We usually hear “Berlin is the new Copenhagen” or “San Francisco is now in Germany”. The Guardian even wrote an article about the German capital and how it is turning into the “European Silicon Valley”. But the resemblances stop there.
In a time of creating walls and borders, Berlin is breaking walls to bring creative and young people to open their businesses. Throughout the years the city has been destroyed and reinterpreted. Today, there are space and freedom for foreigners to be successful. Incredible locations that were previously destroyed and emptied such as industrial venues, spy buildings, factories, and breweries gave time to new cafés, bistros and restaurants.
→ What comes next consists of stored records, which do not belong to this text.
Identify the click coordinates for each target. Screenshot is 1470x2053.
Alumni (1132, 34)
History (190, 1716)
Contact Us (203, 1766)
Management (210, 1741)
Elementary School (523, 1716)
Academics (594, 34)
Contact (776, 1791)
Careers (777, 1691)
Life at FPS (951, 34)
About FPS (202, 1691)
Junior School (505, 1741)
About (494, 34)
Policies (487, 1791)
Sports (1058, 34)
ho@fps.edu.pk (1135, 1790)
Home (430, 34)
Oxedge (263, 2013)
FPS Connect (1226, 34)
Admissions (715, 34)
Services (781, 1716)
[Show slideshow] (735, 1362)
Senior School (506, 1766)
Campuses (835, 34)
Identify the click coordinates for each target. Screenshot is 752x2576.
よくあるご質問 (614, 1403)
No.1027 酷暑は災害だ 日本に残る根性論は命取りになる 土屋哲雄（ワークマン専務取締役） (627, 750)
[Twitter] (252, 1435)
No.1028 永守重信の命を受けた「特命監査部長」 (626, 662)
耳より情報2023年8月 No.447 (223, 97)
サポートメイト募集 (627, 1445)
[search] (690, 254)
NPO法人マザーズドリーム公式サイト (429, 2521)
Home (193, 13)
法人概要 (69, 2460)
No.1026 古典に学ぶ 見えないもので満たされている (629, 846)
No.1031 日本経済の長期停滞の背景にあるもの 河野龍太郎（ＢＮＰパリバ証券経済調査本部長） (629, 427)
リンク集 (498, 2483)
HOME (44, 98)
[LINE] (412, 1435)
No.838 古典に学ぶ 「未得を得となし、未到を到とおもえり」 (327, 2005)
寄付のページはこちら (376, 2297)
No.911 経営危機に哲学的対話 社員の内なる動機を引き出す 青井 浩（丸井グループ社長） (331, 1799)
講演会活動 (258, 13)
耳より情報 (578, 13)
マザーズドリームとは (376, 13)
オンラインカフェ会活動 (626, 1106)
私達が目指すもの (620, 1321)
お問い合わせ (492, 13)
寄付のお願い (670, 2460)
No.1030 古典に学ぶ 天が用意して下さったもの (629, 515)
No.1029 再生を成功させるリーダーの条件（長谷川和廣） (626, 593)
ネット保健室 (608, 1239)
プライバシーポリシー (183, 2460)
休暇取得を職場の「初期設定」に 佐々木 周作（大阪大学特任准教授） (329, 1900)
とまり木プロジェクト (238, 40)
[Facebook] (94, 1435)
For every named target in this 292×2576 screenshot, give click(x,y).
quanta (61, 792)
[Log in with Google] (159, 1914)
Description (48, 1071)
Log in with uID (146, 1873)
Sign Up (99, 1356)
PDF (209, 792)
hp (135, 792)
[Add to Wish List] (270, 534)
The city is young and full of life (and not only at night time).
Terroir Berlin - which happened on the 15th and 16th of May - came at the right time. The symposium and collaborative dinner that put together internationally acclaimed chefs like Amanda Cohen, Mark Best or Matt Orlando with local chefs such as Victoria Eliasdottir, Lode van Zuylen or Dylan Watson proved that the city is bubbling and vibrant. There is a sense of community in the Berlin food scene: chefs and restaurateurs are sharing producers and local products, and most of all knowledge.
According to Stefanie Rothenhöfer from the Food Entrepreneurs Club, Berlin has now 26 Michelin stars as well as food markets, cafés and places for all budgets. “Berlin is building its culinary identity and is no longer the poor but sexy city”, says Stefanie. Billy Wagner confirms. The owner and sommelier at Nobelhart und Schmutzig, one of the most applauded restaurants in the city explains that there is now a “face to Berlin and Berliners are no longer imitators of other cuisines”.
Pack your bags. Berlin is right around the corner of a great food experience.